Seoul and Beijing’s relationship rapidly soured after the Park Geun-hye administration recently agreed with Washington to allow U.S. deployment of a controversial advanced missile defense system that has rankled China.

Yun is expected to concentrate his diplomatic efforts on growing concern that the North may stage a fifth nuclear test in time with the 1950-53 Korean War armistice anniversary on Wednesday.

“I will try to make sure that all participating countries and most of the foreign ministers will issue messages to the North that it must respect the United Nations Security Council resolutions thoroughly,” Yun said before leaving for Laos.

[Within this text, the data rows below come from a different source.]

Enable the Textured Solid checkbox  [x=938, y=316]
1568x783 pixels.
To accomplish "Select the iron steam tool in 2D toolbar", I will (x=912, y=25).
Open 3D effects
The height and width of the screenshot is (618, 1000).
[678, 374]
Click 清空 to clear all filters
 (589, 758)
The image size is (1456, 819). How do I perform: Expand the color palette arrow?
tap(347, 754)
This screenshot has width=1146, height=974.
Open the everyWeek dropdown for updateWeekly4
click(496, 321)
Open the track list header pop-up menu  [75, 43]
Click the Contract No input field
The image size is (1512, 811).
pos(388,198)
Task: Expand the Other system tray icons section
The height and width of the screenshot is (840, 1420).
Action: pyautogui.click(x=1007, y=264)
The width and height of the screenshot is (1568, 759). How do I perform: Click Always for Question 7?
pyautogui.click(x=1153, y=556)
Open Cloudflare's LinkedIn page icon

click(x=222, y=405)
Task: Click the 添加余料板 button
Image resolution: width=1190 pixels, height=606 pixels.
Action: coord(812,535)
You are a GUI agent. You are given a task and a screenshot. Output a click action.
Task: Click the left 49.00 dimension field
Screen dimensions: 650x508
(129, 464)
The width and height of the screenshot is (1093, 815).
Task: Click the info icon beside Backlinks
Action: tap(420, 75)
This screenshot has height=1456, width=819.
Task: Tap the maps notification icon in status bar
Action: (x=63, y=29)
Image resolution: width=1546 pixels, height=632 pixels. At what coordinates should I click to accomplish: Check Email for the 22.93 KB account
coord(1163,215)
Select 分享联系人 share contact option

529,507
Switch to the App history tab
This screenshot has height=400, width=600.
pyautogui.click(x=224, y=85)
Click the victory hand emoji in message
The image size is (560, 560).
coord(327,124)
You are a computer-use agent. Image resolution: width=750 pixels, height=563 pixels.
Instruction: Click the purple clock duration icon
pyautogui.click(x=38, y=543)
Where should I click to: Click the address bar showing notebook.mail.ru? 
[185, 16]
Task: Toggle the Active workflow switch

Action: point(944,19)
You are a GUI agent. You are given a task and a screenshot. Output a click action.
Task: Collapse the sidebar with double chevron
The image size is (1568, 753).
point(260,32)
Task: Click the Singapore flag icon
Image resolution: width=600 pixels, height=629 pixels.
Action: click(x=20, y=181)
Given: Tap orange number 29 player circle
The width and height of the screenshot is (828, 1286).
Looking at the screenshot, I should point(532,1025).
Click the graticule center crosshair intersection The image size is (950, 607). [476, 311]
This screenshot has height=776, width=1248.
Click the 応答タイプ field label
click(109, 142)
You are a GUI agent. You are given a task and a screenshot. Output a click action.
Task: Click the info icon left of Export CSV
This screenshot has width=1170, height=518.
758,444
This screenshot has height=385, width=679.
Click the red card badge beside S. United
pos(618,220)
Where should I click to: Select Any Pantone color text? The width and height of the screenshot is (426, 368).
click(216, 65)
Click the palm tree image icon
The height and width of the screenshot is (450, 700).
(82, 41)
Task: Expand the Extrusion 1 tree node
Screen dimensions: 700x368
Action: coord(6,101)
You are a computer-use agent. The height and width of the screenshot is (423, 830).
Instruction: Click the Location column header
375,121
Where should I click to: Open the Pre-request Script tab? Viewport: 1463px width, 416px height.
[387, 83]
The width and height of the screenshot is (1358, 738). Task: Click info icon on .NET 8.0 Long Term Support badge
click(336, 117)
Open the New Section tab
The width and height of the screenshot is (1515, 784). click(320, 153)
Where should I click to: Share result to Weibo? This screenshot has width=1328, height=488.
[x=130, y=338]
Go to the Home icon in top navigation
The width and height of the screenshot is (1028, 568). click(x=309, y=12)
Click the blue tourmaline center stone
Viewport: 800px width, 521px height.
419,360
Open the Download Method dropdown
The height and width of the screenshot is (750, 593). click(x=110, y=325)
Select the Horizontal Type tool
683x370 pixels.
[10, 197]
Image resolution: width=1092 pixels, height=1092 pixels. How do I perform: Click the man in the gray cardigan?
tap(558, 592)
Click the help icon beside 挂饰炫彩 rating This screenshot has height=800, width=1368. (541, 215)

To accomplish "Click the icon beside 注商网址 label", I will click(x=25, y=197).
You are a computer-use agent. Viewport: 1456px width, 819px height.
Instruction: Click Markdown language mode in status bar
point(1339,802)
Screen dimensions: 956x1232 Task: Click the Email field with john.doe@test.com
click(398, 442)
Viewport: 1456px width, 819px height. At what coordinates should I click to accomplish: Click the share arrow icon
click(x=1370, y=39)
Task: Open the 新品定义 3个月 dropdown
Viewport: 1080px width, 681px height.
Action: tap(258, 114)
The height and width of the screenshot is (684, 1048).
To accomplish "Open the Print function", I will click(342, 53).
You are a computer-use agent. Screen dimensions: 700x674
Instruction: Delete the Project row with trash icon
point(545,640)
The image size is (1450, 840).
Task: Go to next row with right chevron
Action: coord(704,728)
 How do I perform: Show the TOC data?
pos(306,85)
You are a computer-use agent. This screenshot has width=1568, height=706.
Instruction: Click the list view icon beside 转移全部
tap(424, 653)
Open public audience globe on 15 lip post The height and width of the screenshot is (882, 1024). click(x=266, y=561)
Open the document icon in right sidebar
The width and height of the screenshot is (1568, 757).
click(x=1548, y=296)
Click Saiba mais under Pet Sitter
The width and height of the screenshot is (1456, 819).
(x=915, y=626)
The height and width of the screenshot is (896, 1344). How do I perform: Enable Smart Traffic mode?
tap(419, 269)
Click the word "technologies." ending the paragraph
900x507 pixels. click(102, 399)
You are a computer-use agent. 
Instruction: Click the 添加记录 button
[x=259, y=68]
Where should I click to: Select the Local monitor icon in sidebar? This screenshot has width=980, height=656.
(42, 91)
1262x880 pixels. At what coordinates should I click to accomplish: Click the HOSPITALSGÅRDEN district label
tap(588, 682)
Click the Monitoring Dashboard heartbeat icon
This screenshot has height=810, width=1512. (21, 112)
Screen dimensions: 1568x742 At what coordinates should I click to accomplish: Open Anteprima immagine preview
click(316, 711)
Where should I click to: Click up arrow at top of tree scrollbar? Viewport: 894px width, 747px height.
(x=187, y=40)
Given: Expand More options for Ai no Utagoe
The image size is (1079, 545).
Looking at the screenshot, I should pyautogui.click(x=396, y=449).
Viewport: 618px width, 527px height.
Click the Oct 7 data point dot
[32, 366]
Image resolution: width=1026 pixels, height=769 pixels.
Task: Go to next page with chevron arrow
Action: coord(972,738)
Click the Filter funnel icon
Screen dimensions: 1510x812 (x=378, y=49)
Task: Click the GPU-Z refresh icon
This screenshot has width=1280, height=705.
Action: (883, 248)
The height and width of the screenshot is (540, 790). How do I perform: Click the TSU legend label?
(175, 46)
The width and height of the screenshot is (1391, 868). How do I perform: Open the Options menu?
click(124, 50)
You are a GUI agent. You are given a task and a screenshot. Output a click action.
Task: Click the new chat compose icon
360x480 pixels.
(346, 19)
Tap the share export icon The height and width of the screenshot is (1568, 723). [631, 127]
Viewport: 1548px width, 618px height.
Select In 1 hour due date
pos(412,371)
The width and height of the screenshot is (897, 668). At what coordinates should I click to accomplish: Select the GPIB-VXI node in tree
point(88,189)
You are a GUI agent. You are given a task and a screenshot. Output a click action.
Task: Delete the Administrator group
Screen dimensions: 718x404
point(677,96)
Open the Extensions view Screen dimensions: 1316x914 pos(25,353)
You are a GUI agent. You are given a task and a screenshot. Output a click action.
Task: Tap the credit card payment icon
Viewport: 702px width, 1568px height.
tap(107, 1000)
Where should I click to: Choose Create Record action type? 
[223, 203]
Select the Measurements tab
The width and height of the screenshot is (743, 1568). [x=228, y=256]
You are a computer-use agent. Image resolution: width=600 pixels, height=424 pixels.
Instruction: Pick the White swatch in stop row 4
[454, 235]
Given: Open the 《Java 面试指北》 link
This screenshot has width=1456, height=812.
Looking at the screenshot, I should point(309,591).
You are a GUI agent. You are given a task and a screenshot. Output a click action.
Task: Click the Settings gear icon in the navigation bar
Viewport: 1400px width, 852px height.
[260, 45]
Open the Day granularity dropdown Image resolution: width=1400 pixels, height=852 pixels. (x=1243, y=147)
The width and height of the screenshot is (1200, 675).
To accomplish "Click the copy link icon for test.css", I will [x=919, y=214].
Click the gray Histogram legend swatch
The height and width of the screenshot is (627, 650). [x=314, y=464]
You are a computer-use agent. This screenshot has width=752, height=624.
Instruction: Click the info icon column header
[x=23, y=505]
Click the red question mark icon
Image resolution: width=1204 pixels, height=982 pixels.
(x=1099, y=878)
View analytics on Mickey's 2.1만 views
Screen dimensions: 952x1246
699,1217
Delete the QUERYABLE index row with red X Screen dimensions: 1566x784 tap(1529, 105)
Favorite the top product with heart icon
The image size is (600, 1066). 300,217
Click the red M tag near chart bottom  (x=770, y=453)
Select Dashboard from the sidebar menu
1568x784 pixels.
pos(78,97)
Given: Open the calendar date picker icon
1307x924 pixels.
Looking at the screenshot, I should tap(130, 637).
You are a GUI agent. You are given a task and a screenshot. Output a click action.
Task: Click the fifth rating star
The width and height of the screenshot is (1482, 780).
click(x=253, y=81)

The Asean chair’s statement, to be issued at the end of the forum on Tuesday, is expected to decide which Korea has come out more favorable.

Previous statements have included the Korean Peninsula issue and condemned the North’s development of nuclear weapons, but the wording has tended to be lukewarm since many Asean members are friendly toward the North and Pyongyang has a history of making a direct defense at the conference.

Last year’s statement, however, contained surprisingly strong criticism toward the North. After the North fired a submarine-launched ballistic missile, the Asean members urged “complete and verifiable denuclearization of the Korean Peninsula” and Korean reunification.

It remains to be seen if such a tone will be maintained this year because Laos, which has long been friendly toward the North since establishing diplomatic relations in 1974, is the chair country.

The regional forum on Tuesday is expected to serve as an international debut for North Korean Foreign Minister Ri Yong-ho, who was appointed to the post earlier this year.

“Despite its hardships under international sanctions, the North is engaged in active diplomacy by sending senior officials overseas,” a Seoul official said. “Because it is his international debut, Ri is expected to act aggressively.”

The foreign minister is a veteran diplomat who has served in key posts in Europe. He became an international figure after participating in negotiations for the 1994 Geneva Agreement between Washington and Pyongyang during the first nuclear crisis. In subsequent negotiations for the light-water reactor project in 1995, he also participated as the North’s chief negotiator.

Ri is known to be a very capable diplomat. “Robert Gallucci, the chief U.S. negotiator at the time, highly evaluated Ri,” said one diplomatic source.

Another South Korean government official, who had met with Ri a few years ago, reportedly told South Korean diplomats that they must be mindful of Ri’s abilities. Ri rose to Pyongyang’s top circle in 2010 after becoming vice foreign minister and winning out against Ri Gun, director general of the North American affairs bureau.

Foreign Minister Ri is also famous for his fluent English. “When I talked to him, he spoke as if he were a native English speaker,” said another diplomatic source. “At the multilateral talks, many North Korean diplomats spoke inflammatory remarks because they were too emotional, but Ri was different. His manner was very polished.”

While no official talks between Yun and Ri are scheduled, they are expected to have some exchanges during the multilateral regional forum.